On Thu, Aug 17, 2017 at 8:52 PM, Antonin Houska <ah(at)cybertec(dot)at> wrote:
> Antonin Houska <ah(at)cybertec(dot)at> wrote:
>
>> Antonin Houska <ah(at)cybertec(dot)at> wrote:
>>
>> > This is a new version of the patch I presented in [1].
>>
>> Rebased.
>>
>> cat .git/refs/heads/master
>> b9a3ef55b253d885081c2d0e9dc45802cab71c7b
>
> This is another version of the patch.
>
> Besides other changes, it enables the aggregation push-down for postgres_fdw,
> although only for aggregates whose transient aggregation state is equal to the
> output type. For other aggregates (like avg()) the remote nodes will have to
> return the transient state value in an appropriate form (maybe bytea type),
> which does not depend on PG version.

Having transient aggregation state type same as output type doesn't
mean that we can feed the output of remote aggregation as is to the
finalization stage locally or finalization is not needed at all. I am
not sure why is that test being used to decide whether or not to push
an aggregate (I assume they are partial aggregates) to the foreign
server. postgres_fdw doesn't have a feature to fetch partial aggregate
results from the foreign server. Till we do that, I don't think this
patch can push any partial aggregates down to the foreign server.

>
> shard.tgz demonstrates the typical postgres_fdw use case. One query shows base
> scans of base relation's partitions being pushed to shard nodes, the other
> pushes down a join and performs aggregation of the join result on the remote
> node. Of course, the query can only references one particular partition, until
> the "partition-wise join" [1] patch gets committed and merged with this my
> patch.

Right. Until then joins will not have children.

>
> One thing I'm not sure about is whether the patch should remove
> GetForeignUpperPaths function from FdwRoutine, which it essentially makes
> obsolete. Or should it only be deprecated so far? I understand that
> deprecation is important for "ordinary SQL users", but FdwRoutine is an
> interface for extension developers, so the policy might be different.

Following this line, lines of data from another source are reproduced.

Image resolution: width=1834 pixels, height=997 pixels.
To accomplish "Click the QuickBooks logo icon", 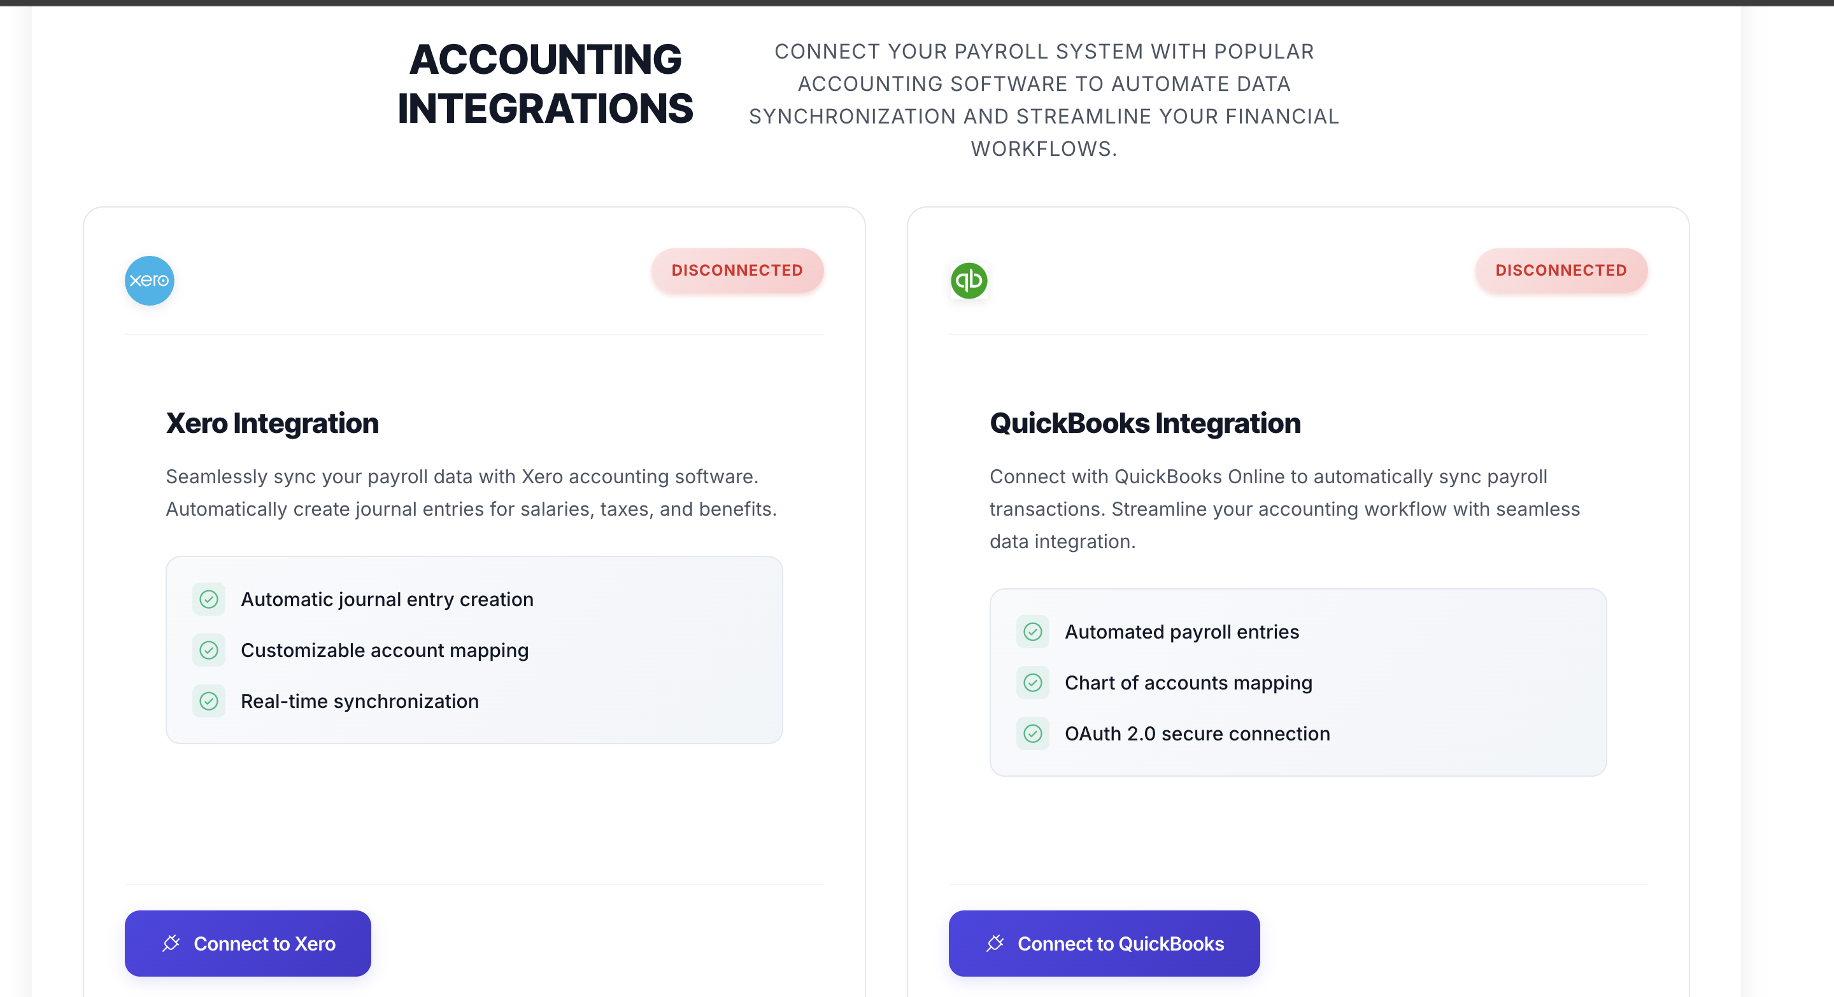I will coord(969,280).
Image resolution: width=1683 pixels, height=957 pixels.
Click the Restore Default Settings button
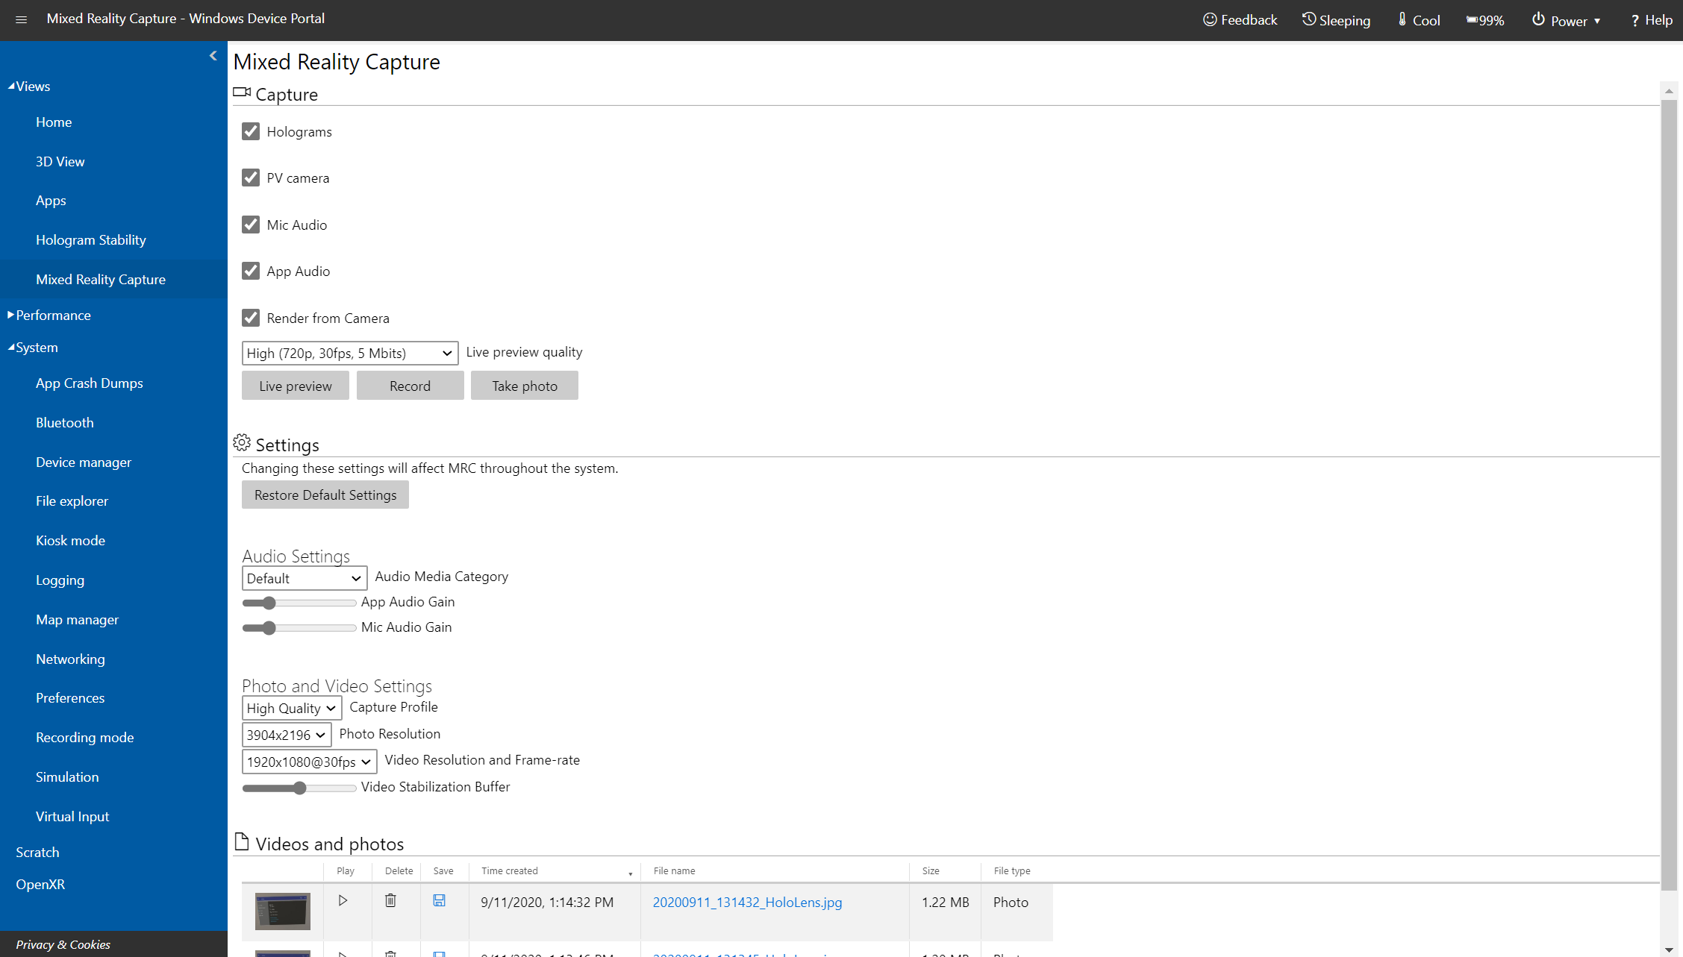tap(325, 494)
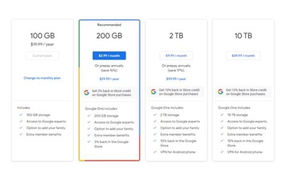Pick the $49.99 / month plan button

pos(243,56)
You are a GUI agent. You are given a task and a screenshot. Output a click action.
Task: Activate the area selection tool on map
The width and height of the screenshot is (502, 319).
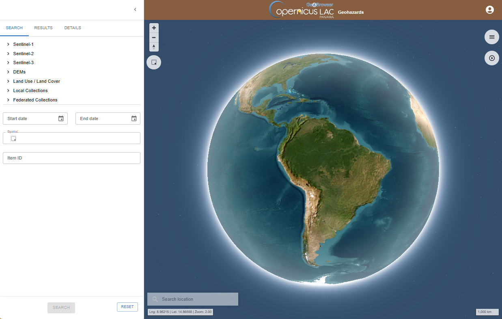(x=154, y=63)
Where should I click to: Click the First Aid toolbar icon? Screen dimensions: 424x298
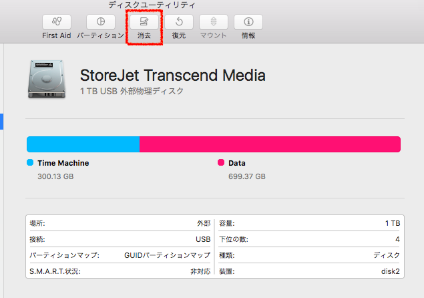(x=56, y=22)
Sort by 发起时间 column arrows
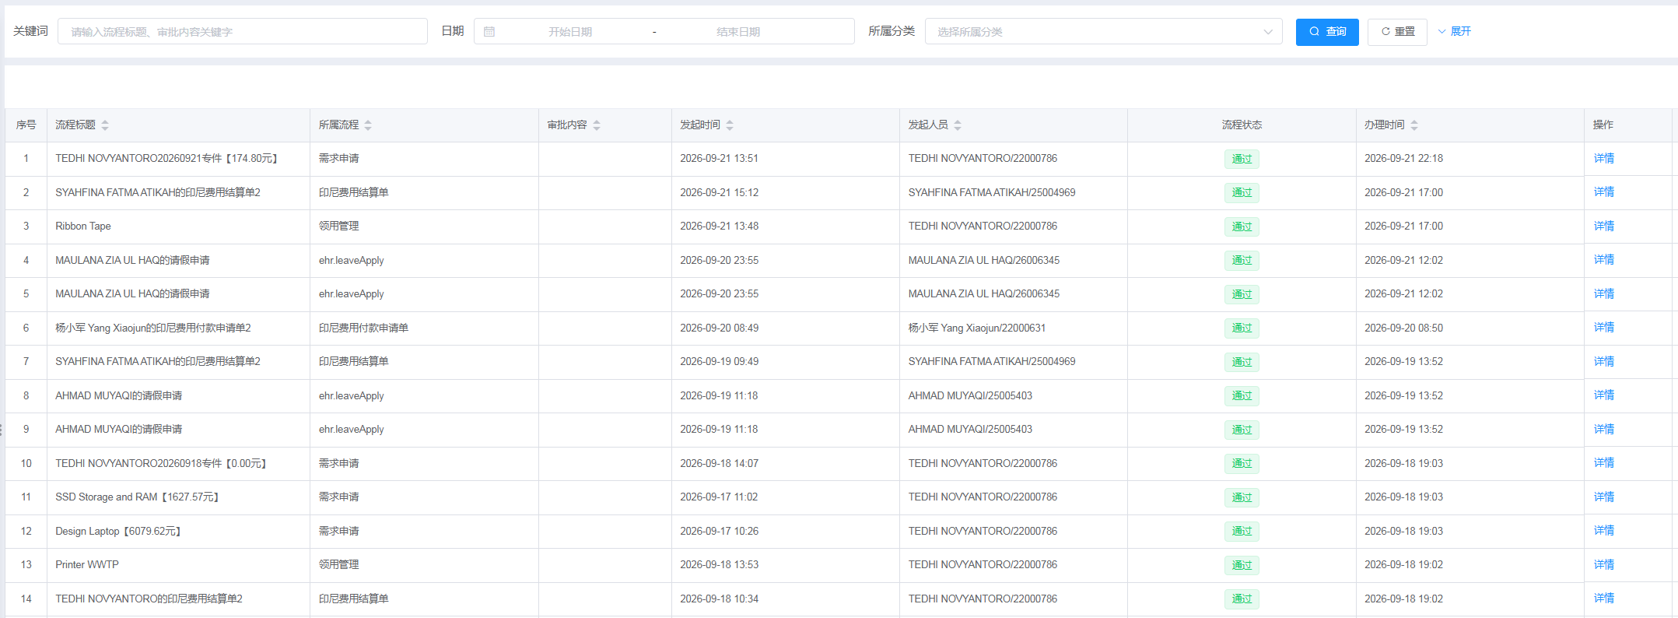The height and width of the screenshot is (618, 1678). [730, 125]
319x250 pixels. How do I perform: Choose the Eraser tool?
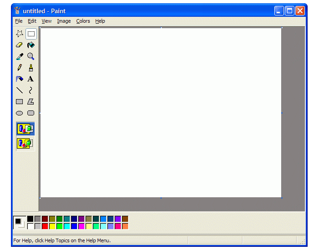[x=20, y=45]

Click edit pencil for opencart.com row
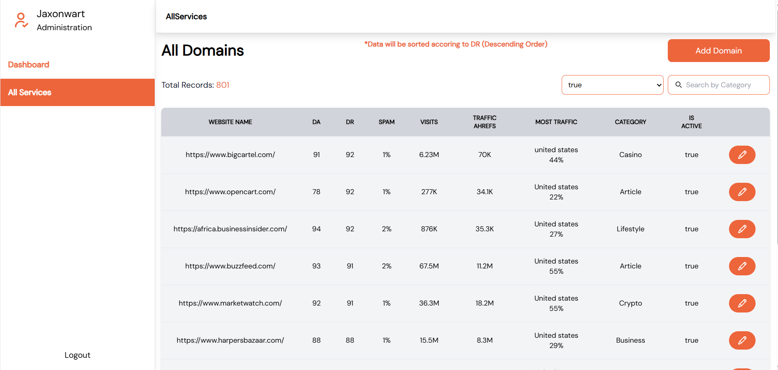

I doubt if that's correct. We can do that only when we know that all
kinds aggregates/grouping can be pushed down the join tree, which
looks impossible to me. Apart from that that FdwRoutine handles all
kinds of upper relations like windowing, distinct, ordered which are
not pushed down by this set of patches.

Here's review of the patchset
The patches compile cleanly when applied together.

Testcase "limit" fails in make check.

This is a pretty large patchset and the patches are divided by stages in the
planner rather than functionality. IOW, no single patch provides a full
functionality. Reviewing and probably committing such patches is not easy and
may take quite long. Instead, if the patches are divided by functionality, i.e.
each patch provides some functionality completely, it will be easy to review
and commit such patches with each commit giving something useful. I had
suggested breaking patches on that line at [1]. The patches also refactor
existing code. It's better to move such refactoring in a patch/es by itself.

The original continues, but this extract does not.